=== GIVEN RECORDS ===

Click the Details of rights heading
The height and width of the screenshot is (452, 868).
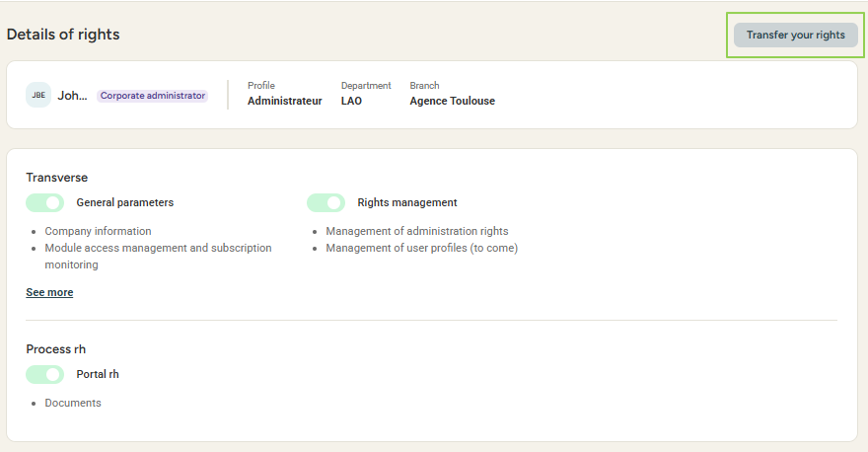pos(63,35)
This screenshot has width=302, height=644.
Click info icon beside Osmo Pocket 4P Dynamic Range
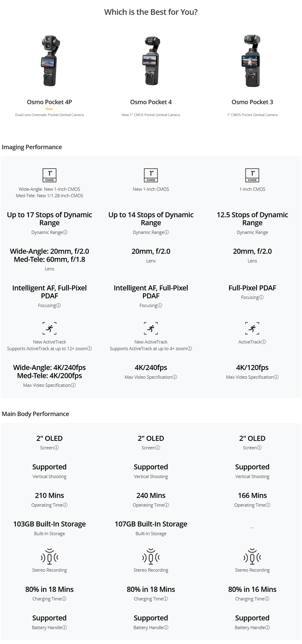pyautogui.click(x=65, y=232)
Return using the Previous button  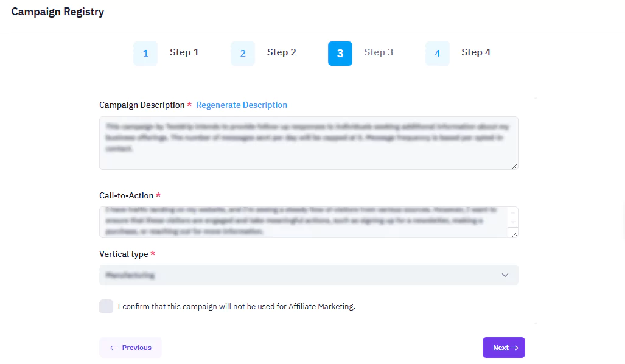pos(130,347)
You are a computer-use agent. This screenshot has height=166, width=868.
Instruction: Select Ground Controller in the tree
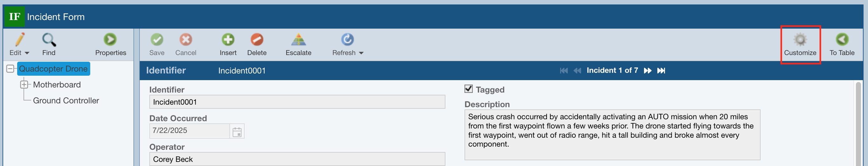[66, 101]
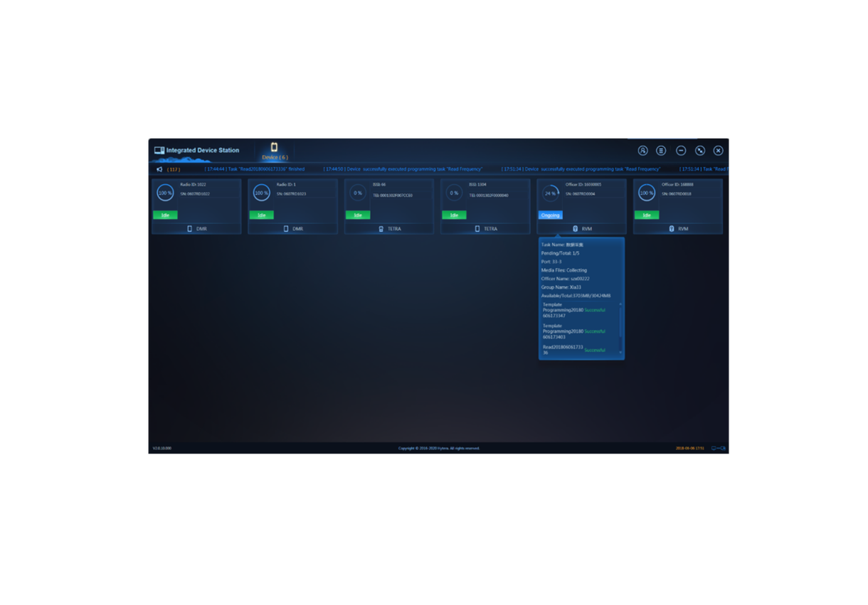The height and width of the screenshot is (605, 868).
Task: Click the DMR device icon for Radio 1022
Action: click(189, 229)
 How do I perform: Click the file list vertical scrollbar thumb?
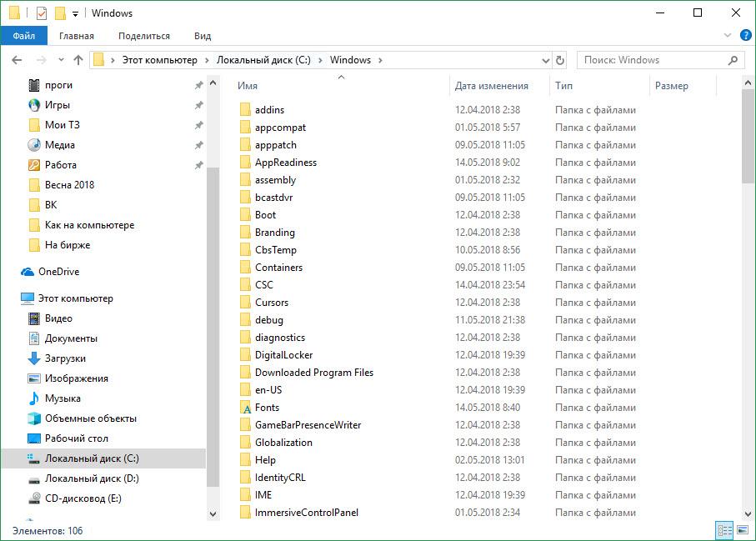[748, 138]
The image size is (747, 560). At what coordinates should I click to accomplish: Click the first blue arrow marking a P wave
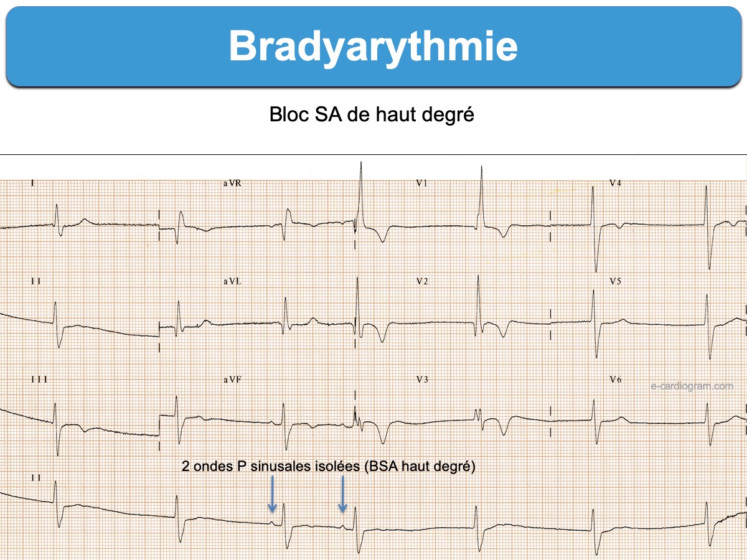(272, 498)
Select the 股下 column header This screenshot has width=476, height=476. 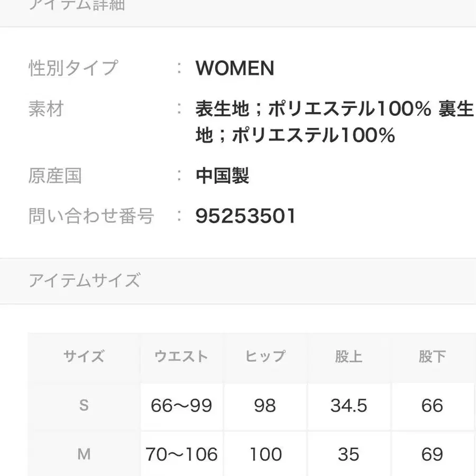(x=432, y=356)
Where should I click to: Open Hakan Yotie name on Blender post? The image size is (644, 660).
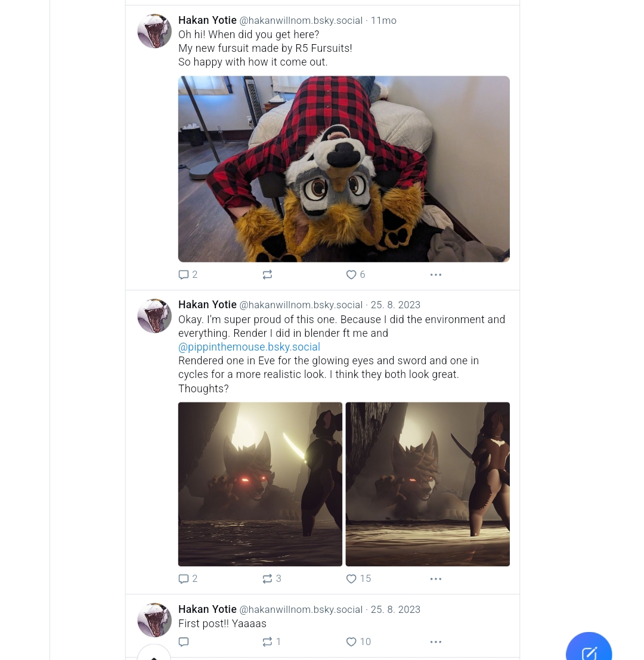pyautogui.click(x=207, y=304)
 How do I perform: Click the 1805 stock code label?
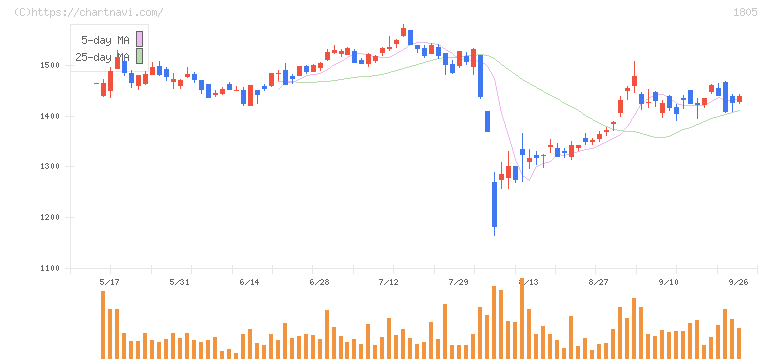click(x=745, y=12)
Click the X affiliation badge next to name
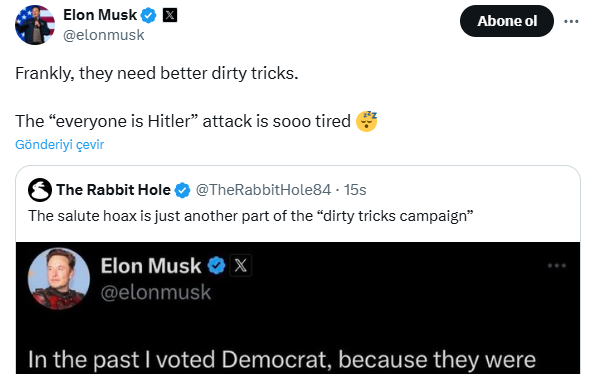Screen dimensions: 593x374 170,15
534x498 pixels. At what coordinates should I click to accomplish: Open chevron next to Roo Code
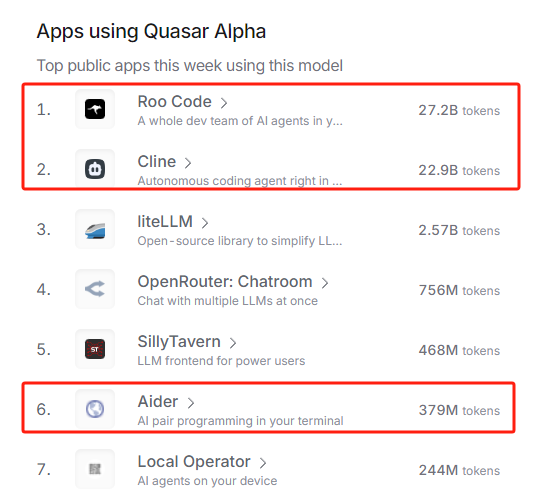tap(224, 103)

===

TASK PROMPT
Exclude all pictures and reproduce verbatim the lines running from the line that contains "How do I perform: Click the 1805" to the end of the data above, both ends included.

OUTPUT FOR THIS TASK
 How do I perform: Click the 1805 stock code label?
click(x=745, y=12)
Click the X affiliation badge next to name
Screen dimensions: 593x374 170,15
534x498 pixels. At what coordinates should I click to accomplish: Open chevron next to Roo Code
tap(224, 103)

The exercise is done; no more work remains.